On the one hand, I guess I’m glad that the usual suspects on the Richmond City Council and mayor’s office aren’t trying to enact any new local gun control ordinances. But as the father of a Richmond, Virginia resident and someone who’s well aware of the city’s struggles to get its violent crime in check, I have to say I’m less than impressed with the council’s latest idea to combat violence; cracking down on convenience stores.
According to council members, there are a number of shops open late at night that have attracted a criminal element like moths to a flame. And statistics do seem to back up the argument that convenience stores are especially inviting for crime.
In fact, data reported from Richmond Police to the FBI showed convenience stores were the fourth most common location for violent crime in Richmond last year with 122 reported incidents. The top three locations for violent crime were streets/sidewalks, homes, and parking lots.
So why are convenience stores prone to crime? According to William Pelfrey, a professor of homeland security and criminal justice at VCU, there are lots of reasons.
“They’re designed to be easy in and easy out,” Pelfrey said. “Convenience stores are open all night. Crime happens at night, not during the daylight, so you want to be running away at night when people can’t see you. Convenience stores hold cash, so they’re great places if you’re looking to commit a crime.”
Additionally, he said the stores are places where people congregate, can buy and drink single beers, and are typically located in areas deemed as food deserts.
“Food deserts are low socioeconomic status neighborhoods with few retail establishments.
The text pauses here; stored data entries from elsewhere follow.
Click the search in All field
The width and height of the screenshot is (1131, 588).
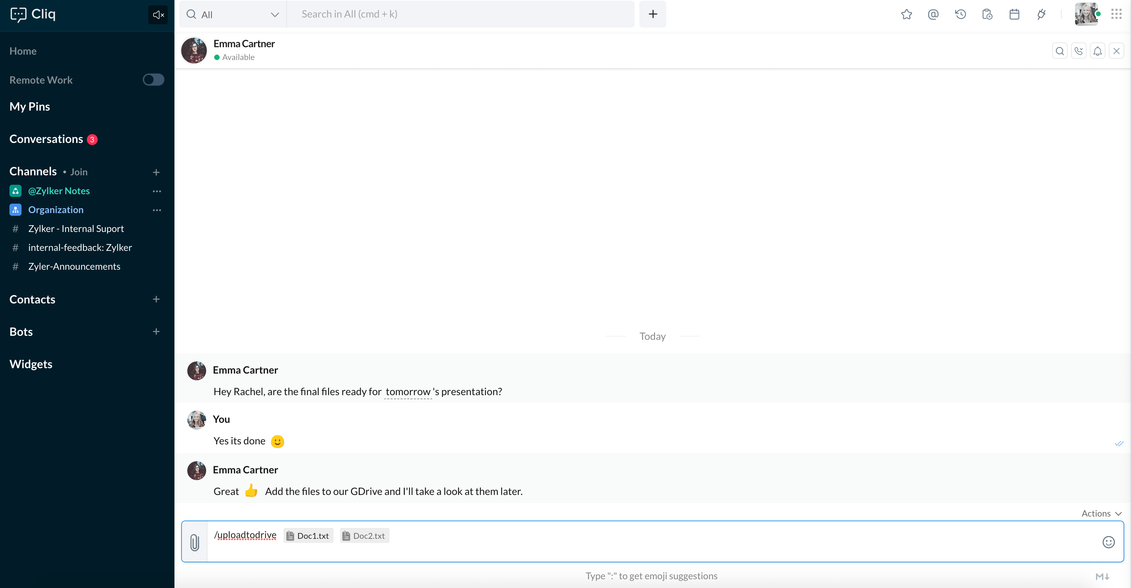click(461, 14)
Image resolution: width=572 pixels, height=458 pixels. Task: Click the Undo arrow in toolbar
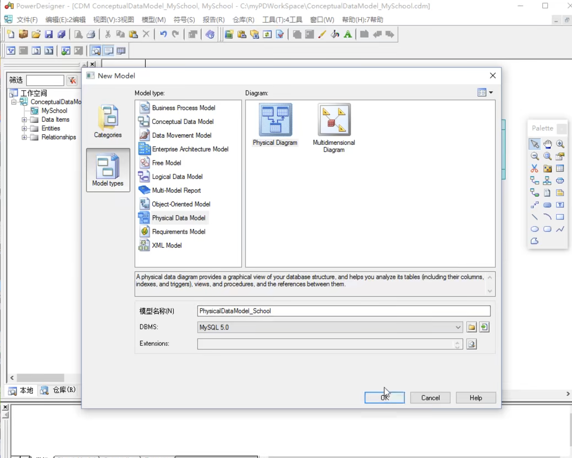tap(163, 34)
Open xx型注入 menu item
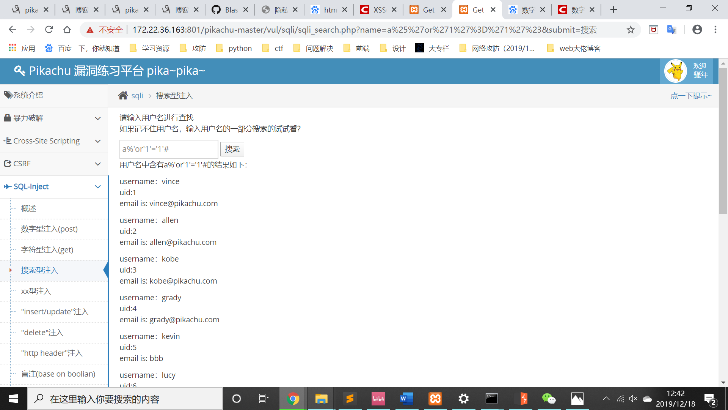The height and width of the screenshot is (410, 728). tap(36, 291)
Convenience stores are the grocery stores for those neighborhoods, so they’re the places where people go,” Pelfrey said.
Despite the inconvenience that would come from restricting convenience stores, the council moved forward with a plan to study changing zoning laws to make it more difficult to open one, and though council members say they plan to grandfather in existing stores that’s a pledge that’s always subject to revision in the future, especially if their new zoning laws don’t actually improve anything. Just like with gun control, the failure of one policy is only an excuse for even bigger restrictions going forward, and the VCU professor of homeland security and criminal justice doesn’t see this having an impact.
“I don’t see how that makes any sense,” Pelfrey said. “There are going to be the same number of perpetrators. If you reduce the number of convenience stores from 280 to 250, that’s a reduction, but there’s still going to be people who will walk an extra block, who will run another couple of blocks to knock off a convenience store because they know it’s a prime victim. Unless you reduce the number of convenience stores by a tremendous margin, it’s not going to make much difference.”
He suggested the council could take more impactful legislative action by requiring stores to change their environmental design to include “double entry doors, really good lighting inside and out, security cameras inside and out, and direct access to the police like a buzzer system that you find at banks that hits an alarm at one button.”
All of those are good ideas, which are in short supply on the city council from what I’ve seen living an hour away. Mayor Levar Stoney has directed hundreds of thousands of dollars towards worthless gun “buybacks” while black pastors have pleaded with him to direct funds towards gun violence intervention programs to no avail. Thankfully, the group Richmonders Involved in Strengthening our Communities has found state and federal funding to help bring programs like Operation Ceasefire to the city.
Dr. Sarah Scarbrough, director of REAL Life, said they were dedicated to an evidence-based model of fighting gun violence that wouldn’t increase incarceration.
“In over 90 cities throughout the country, GVI has significantly decreased not only shootings, but arrests,” she told 8News. “That’s huge, and we don’t want people filling up our jails, we want them alive and well and thriving in our community.”
GVI itself is a framework backed by the U.S. Department of Justice, which its proponents say is backed by strong empirical evidence. A 2010 study of Project Ceasefire in Boston, which used the GVI framework, found that it contributed to a 63% reduction in youth homicide.
But while REAL life has received just over $300,000 to jump start the program from Virginia’s Department of Criminal Justice Services and the U.S. Attorney’s Office for Eastern Virginia, RISC said they’ve been stonewalled by Mayor Levar Stoney, who’s pushing forward with his own gun violence plan.
“We had proposed [GVI] to the mayor back in 2020,” Pastor Hodge said. “Since that time, nearly 200 individuals have been killed and more than a few families have been shaken up.”
I’m a big believer in Operation Ceasefire, which has proven to be greatly effective at reducing shootings and homicides without trying to create new criminal offenses out of a constitutionally-protected right. It also tends to lead to lower arrests and less incarceration while reducing violent crime, which I consider a win-win that should draw support from across the political aisle. Stoney, however, has adamantly opposed the pastors for some reason, and the two sides have been fairly public in their feuding.
“If RISC is really serious about gun violence prevention, they will focus their energies on working with us in the community, not against us, and abandon the misguided and shameful strategy of trying to use gun violence victims as pawns to advance their position by bullying and intimidating public officials when they don’t get what exactly they want,” Stoney write.
Yeah, I’m not a fan. I think Stoney has been a terrible mayor for the city of Richmond, but given the city’s status as one of the state’s Democratic strongholds I’m not sure that whoever ends up replacing him will be any better. After all, the vote in favor of convenience store control was unanimous, even though it’s a ridiculous way to combat crime. The eagerness to cast a wide net of ordinances and regulations over law-abiding citizens instead of seriously addressing the city’s most violent and prolific offenders goes far beyond the man who sits in the mayor’s office. That fundamentally flawed view is the prevailing wisdom in Richmond politics, and I don’t see that changing anytime soon. I’m glad that groups like RISC have been able to find a way to work around Stoney’s roadblocks, at least for now. I just hope that will continue to be the case going forward.